Copy everything from the line containing "Click Find Next Occurrence icon" down to the end of the rows, and leave the pictures out.

* Begin *

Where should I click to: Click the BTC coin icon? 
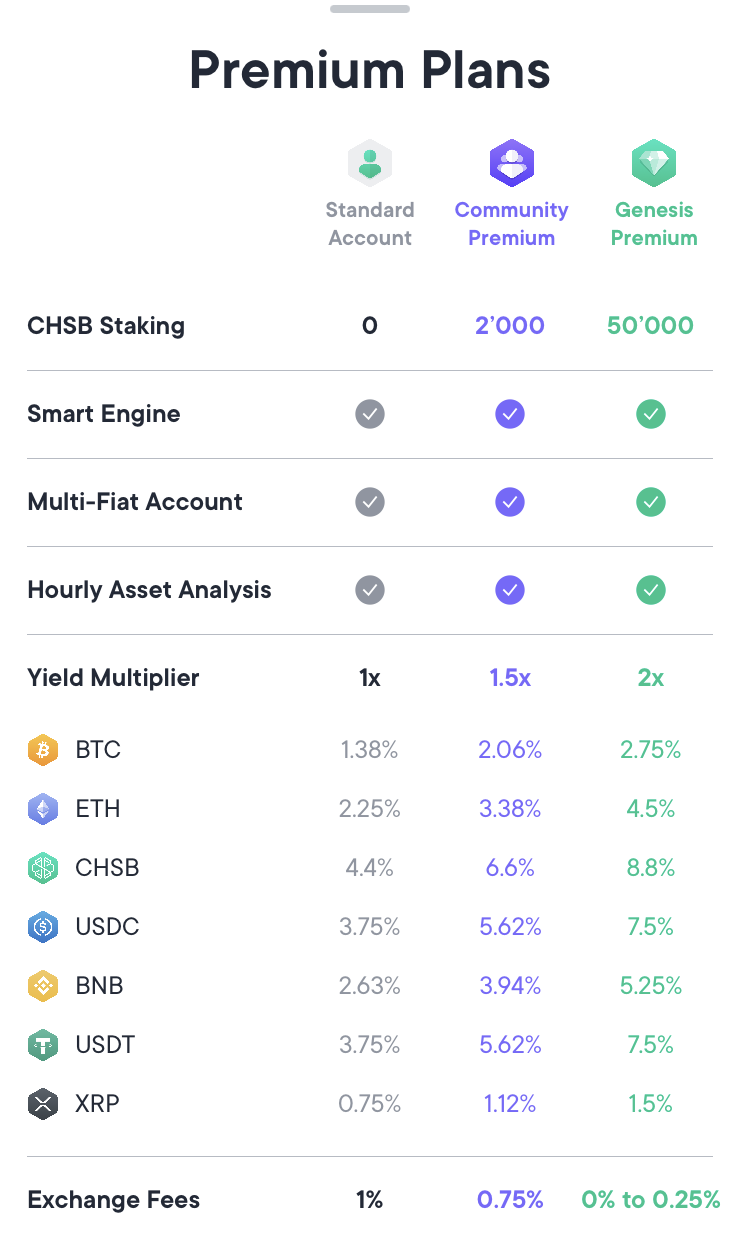(43, 750)
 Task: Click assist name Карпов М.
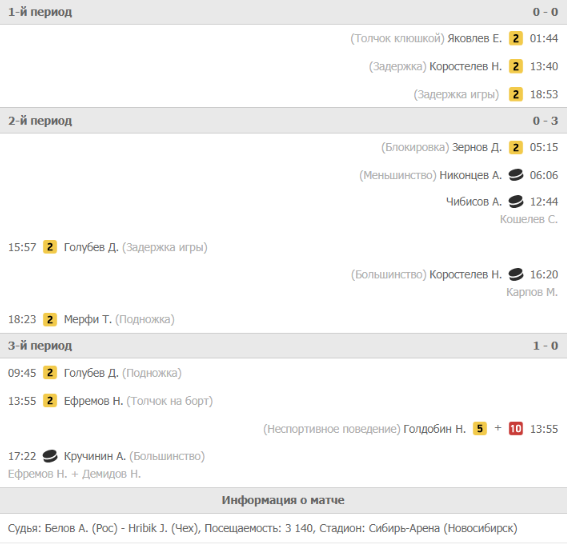(532, 292)
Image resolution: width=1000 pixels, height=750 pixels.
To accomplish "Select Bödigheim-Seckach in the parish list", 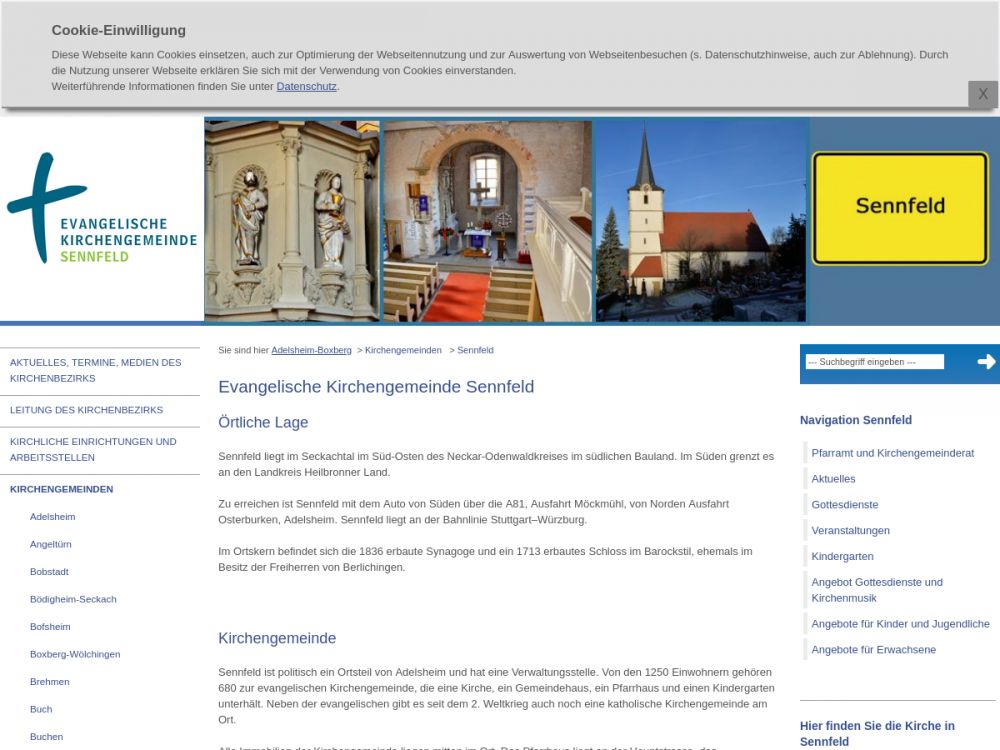I will (x=73, y=599).
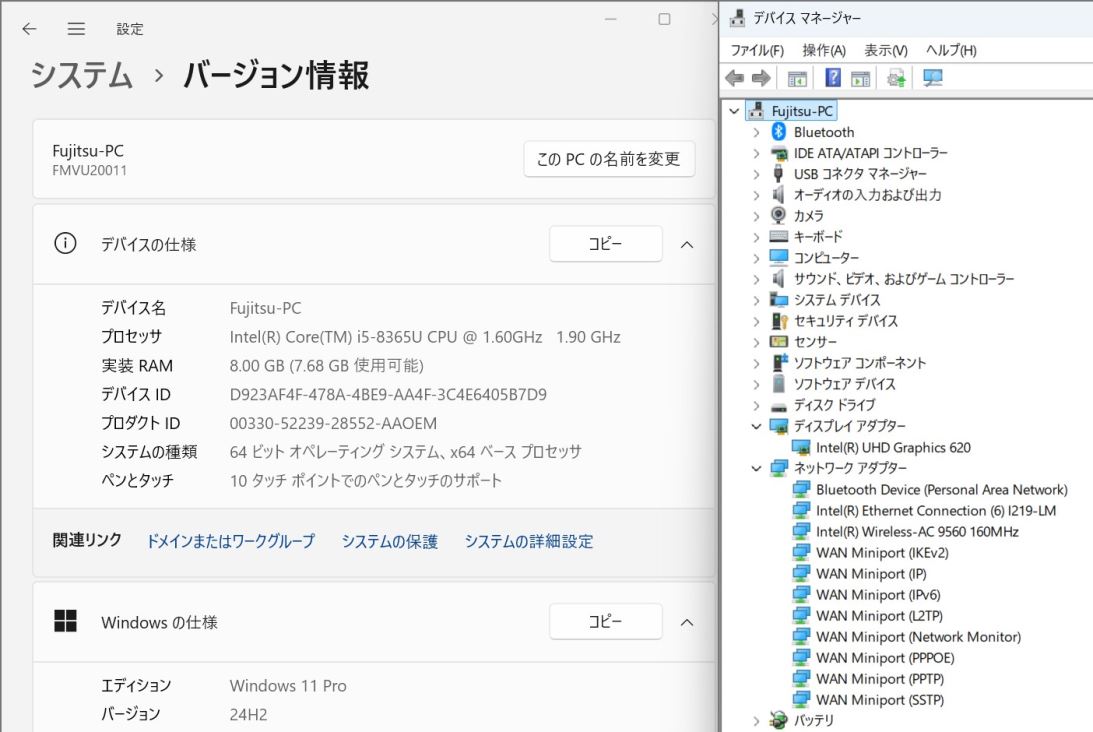Click the Update driver toolbar icon

[896, 78]
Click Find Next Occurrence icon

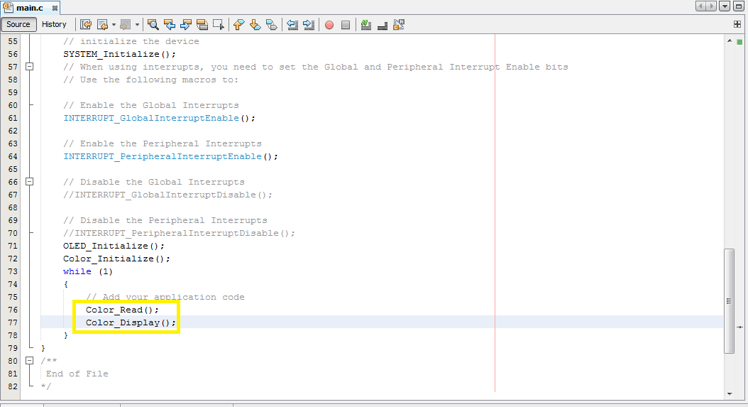(x=185, y=24)
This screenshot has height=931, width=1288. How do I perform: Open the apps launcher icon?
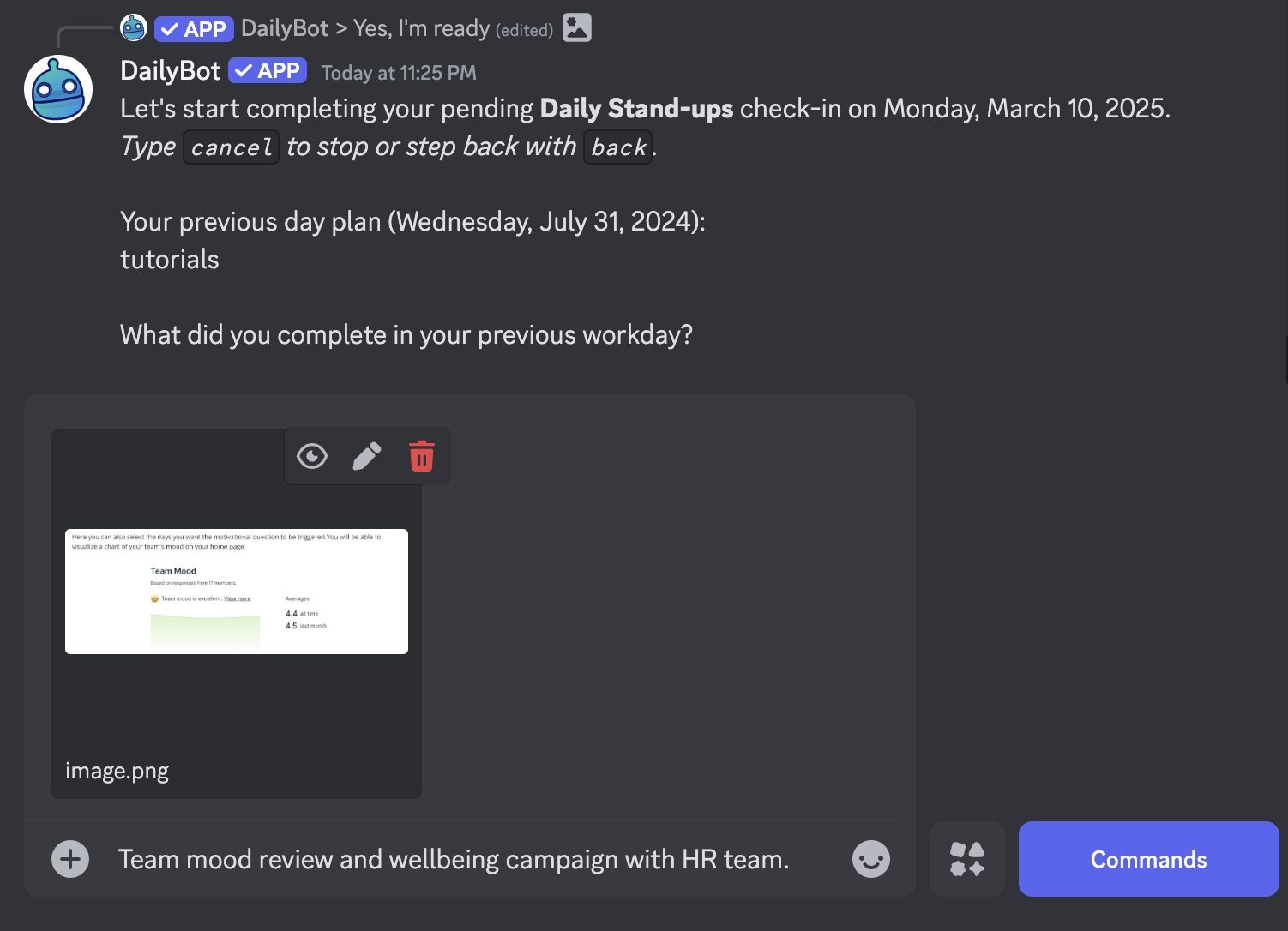(x=967, y=859)
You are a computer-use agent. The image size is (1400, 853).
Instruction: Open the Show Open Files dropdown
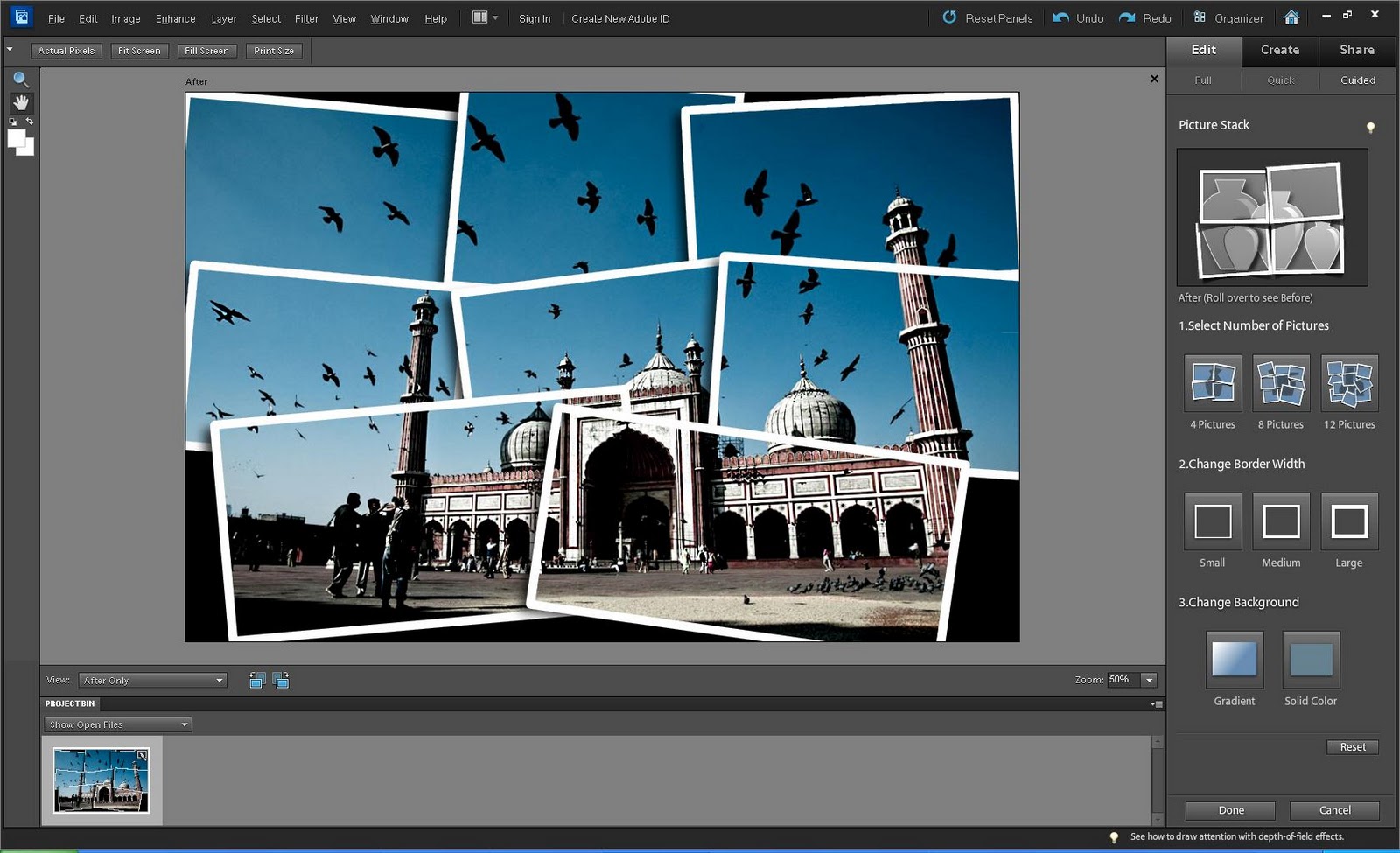point(116,724)
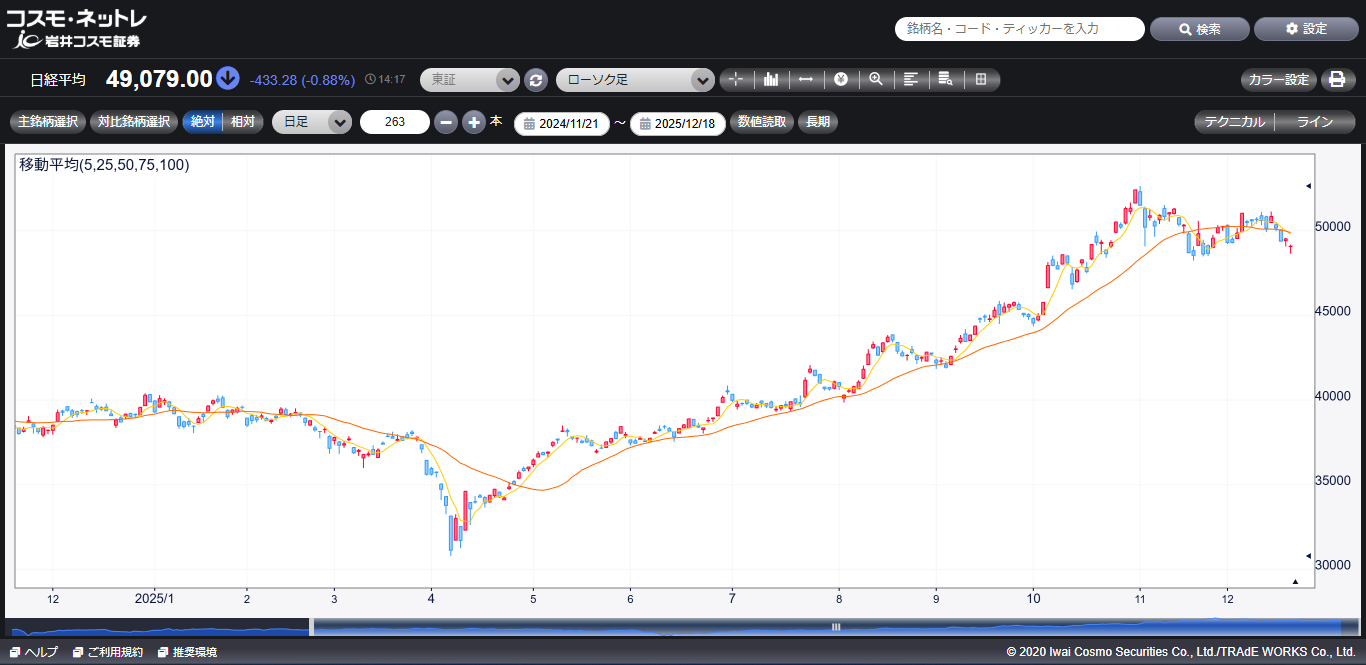Click the 主銘柄選択 button
This screenshot has height=665, width=1366.
pos(48,122)
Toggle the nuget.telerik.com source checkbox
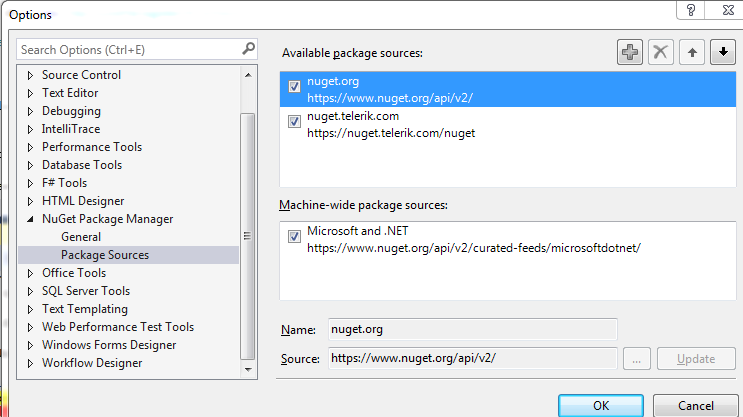The width and height of the screenshot is (743, 417). click(294, 122)
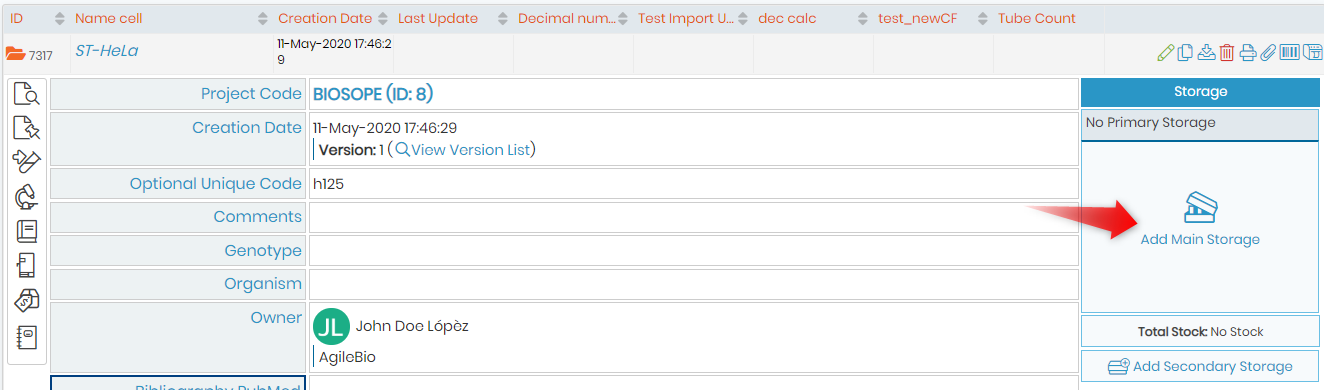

* End *

• [Response]
Click Find Next Occurrence icon

(x=185, y=24)
This screenshot has height=931, width=1288. How do I perform: Open the apps launcher icon?
(x=967, y=859)
You are a computer-use agent. The image size is (1400, 853).
Instruction: Open the Show Open Files dropdown
point(116,724)
Click the 主銘柄選択 button
This screenshot has height=665, width=1366.
pos(48,122)
Toggle the nuget.telerik.com source checkbox
The width and height of the screenshot is (743, 417). click(294, 122)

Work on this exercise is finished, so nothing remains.